ASX healthcare share BCAL Diagnostics Ltd (ASX: BDX) skyrocketed to a new 52-week high of 21 cents today after the company revealed some exciting news.
At its intraday high, the BCAL share price was up 162.5%.
The ASX healthcare share has since retreated to 14.5 cents, up 81%.
Let's take a look at the details of BCAL's announcement.
ASX healthcare share shoots the lights out
BCAL Diagnostics has developed a blood test to detect breast cancer, which it is now testing for efficacy.
The company said today it has now taken a major step toward commercialisation of its breast cancer diagnostic test.
In a statement, BCAL said it has received "breakthrough results" from a clinical study co-sponsored with United States company Precion Inc.
The analysis undertaken achieved sensitivity (ability to detect true positive samples) of 90% and a specificity (ability to detect true negative samples) of 85.5%.
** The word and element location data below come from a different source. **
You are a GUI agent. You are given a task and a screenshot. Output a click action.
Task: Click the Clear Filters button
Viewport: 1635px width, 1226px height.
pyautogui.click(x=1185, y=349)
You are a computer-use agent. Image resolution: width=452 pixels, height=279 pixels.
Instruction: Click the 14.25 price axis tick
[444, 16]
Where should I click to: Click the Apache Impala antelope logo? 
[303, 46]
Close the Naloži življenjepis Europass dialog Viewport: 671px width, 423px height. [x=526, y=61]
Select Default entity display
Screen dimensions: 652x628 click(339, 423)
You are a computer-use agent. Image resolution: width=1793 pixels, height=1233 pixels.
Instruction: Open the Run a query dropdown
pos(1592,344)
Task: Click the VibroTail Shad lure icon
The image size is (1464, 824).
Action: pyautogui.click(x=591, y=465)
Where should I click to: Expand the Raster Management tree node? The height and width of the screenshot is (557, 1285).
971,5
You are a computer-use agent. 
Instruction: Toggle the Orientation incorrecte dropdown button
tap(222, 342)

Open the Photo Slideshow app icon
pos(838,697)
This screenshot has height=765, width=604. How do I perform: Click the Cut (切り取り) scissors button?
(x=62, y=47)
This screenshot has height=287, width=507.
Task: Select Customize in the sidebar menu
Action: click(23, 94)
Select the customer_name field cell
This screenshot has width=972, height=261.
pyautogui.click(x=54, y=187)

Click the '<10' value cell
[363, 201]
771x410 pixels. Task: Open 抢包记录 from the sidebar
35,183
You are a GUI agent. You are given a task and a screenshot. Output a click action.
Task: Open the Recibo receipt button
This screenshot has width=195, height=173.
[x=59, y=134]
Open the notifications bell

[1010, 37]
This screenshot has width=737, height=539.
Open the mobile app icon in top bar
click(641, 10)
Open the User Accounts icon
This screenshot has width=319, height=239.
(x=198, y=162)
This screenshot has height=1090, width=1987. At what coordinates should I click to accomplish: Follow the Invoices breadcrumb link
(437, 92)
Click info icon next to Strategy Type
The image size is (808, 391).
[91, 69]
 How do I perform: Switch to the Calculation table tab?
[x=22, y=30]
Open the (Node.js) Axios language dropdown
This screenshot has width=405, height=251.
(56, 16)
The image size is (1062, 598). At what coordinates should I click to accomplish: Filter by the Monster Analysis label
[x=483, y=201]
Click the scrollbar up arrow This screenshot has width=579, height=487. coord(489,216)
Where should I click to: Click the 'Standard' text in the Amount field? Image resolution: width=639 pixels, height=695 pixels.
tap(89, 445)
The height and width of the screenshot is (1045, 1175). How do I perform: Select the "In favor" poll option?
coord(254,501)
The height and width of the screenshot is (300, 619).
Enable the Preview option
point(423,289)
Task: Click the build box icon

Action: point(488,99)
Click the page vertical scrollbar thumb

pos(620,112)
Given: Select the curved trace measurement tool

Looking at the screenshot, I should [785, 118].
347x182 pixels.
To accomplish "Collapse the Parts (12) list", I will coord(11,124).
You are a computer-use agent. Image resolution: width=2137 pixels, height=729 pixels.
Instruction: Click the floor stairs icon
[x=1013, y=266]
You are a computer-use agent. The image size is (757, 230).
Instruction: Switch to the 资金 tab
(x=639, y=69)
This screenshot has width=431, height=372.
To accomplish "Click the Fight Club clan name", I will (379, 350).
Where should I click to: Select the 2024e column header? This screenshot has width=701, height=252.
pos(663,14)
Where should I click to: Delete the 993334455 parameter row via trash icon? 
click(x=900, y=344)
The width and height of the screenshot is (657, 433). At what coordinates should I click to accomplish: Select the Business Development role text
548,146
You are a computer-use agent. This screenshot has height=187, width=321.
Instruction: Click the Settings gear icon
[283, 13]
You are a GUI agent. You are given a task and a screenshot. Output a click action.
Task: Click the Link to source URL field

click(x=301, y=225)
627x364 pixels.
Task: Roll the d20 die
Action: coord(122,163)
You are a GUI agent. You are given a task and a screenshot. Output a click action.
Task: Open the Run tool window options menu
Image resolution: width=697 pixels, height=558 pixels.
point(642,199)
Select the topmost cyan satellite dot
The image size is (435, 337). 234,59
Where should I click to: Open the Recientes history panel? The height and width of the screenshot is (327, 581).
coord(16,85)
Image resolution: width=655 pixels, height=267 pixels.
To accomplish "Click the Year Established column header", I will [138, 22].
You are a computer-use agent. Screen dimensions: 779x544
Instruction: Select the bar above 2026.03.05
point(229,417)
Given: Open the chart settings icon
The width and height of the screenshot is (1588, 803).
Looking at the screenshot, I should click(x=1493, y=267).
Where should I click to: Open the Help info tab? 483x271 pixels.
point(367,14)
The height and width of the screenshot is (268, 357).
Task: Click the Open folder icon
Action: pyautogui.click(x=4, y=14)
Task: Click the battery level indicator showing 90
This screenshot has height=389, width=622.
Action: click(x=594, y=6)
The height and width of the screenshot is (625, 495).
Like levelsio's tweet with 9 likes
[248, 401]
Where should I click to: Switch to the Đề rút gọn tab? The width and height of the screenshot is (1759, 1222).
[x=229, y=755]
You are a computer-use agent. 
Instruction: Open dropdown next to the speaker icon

The results replicated earlier studies conducted in Australia using a different mass spectrometry platform.
Commercial sales by second half of 2024
BCAL says the results enhance its confidence that the blood test will be ready for commercial sales in the second half of calendar 2024.
The test would be used in conjunction with mammograms.
The company said the results mean commercial labs around the world should be able to use blood samples from the BCAL test to detect cancer.
Bcal said this will expedite its access and penetration into existing and new global markets.
Executive Chair of BCAL Jayne Shaw said:
These results are a major step towards making our test broadly available to patients and clinicians.
We will continue to work closely with leading scientists and doctors as our science team further optimises the test to make it more cost-effective when it is launched as a patient friendly blood test for detecting breast cancer
BCAL is a relatively new ASX healthcare share, listed in 2021.
The company has a market capitalisation of $16.91 million.
BCAL will be hosting an investor webinar on 8 August to further update shareholders.
How are ASX healthcare shares faring in 2023?
ASX healthcare shares are considered defensive stocks in a volatile economy.
Defensive shares represent companies that can produce stable earnings in any economic conditions.
However, ASX 200 healthcare shares are underperforming the S&P/ASX 200 Index (ASX: XJO) in 2023.
The S&P/ASX 200 Health Care Index (ASX: XHJ) is down 0.073% while the broader ASX 200 is up 6.6%.